On 5 July, Raqqa was taken without opposition although the Vichy continued to hold the upper hand in the air and the Vichy airforce continued to inflict casualties such that supply convoys took to travelling at night. Meanwhile, two brigade groups each with two infantry battalions—operating independently under HQ British Troops Iraq—made moves in northern Iraq: 10th Indian Infantry Division's 20th Indian Infantry Brigade made a feint from Mosul and 8th Indian Infantry Division's 17th Indian Infantry Brigade (1/12th Frontier Force Regiment and 5/13th Frontier Force Rifles) advanced into the far north-east of Syria (the Bec du Canard or Duck's Bill province) capturing a long length of railway intact and large stores of arms and ammunition whilst sustaining no casualties.

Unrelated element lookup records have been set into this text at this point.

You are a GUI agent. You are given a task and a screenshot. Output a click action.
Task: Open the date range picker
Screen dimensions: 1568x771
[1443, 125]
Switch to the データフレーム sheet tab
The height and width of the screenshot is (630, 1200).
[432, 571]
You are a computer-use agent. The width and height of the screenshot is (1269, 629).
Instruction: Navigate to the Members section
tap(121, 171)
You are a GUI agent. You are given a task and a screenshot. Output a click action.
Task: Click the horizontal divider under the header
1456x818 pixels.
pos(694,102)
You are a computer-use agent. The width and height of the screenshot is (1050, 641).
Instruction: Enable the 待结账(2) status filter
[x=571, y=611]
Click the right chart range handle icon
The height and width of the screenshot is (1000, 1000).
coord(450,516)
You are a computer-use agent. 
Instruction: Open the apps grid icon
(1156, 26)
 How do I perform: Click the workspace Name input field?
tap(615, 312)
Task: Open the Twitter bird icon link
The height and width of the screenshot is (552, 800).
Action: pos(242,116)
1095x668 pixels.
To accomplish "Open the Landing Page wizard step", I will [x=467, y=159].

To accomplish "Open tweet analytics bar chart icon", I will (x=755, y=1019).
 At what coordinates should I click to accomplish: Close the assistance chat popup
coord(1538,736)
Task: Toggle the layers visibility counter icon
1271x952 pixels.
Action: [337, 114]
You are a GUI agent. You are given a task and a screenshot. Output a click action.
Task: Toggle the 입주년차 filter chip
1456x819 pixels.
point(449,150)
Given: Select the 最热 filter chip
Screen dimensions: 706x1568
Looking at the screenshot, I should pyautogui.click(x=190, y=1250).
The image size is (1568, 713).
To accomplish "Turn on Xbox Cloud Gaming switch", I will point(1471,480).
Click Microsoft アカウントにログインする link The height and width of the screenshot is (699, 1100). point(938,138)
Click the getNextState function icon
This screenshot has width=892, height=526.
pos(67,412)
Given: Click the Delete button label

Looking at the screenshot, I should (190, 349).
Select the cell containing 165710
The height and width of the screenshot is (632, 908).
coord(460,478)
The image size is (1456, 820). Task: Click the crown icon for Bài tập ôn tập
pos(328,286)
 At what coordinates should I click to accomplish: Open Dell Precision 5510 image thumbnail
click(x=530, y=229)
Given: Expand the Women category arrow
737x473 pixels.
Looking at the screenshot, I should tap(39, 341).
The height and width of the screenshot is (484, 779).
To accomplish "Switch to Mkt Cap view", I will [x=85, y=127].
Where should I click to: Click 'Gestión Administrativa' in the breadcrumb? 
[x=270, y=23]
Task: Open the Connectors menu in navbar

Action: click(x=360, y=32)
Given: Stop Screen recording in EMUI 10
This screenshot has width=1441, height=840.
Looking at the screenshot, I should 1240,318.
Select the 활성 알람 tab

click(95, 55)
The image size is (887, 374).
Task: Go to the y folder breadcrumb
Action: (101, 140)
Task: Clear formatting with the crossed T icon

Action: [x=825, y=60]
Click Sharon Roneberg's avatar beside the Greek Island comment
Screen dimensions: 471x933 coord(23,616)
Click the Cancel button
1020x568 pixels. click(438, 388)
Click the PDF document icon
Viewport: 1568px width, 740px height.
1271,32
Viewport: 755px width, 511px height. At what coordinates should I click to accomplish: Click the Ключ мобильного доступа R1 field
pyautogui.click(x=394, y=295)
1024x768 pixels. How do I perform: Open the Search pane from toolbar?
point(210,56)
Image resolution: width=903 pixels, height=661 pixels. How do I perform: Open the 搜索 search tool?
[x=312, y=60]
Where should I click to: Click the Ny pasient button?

The Vichy forces withdrew westward along the Mosul-Aleppo railway, and Slim detached some of the Gurkha and Lancers force to head northwards from Raqqa on the Euphrates. They were involved in a skirmish at the Euphrates crossing at Jarabulus.

By 8 July, 10th Indian Division was advancing on Aleppo threatening the rear of the main Vichy forces around Beirut. The Vichy position had become untenable provoking General Dentz—the Vichy commander—to ask for an armistice. Negotiations began on 11 July, and the armistice terms were signed on 14 July.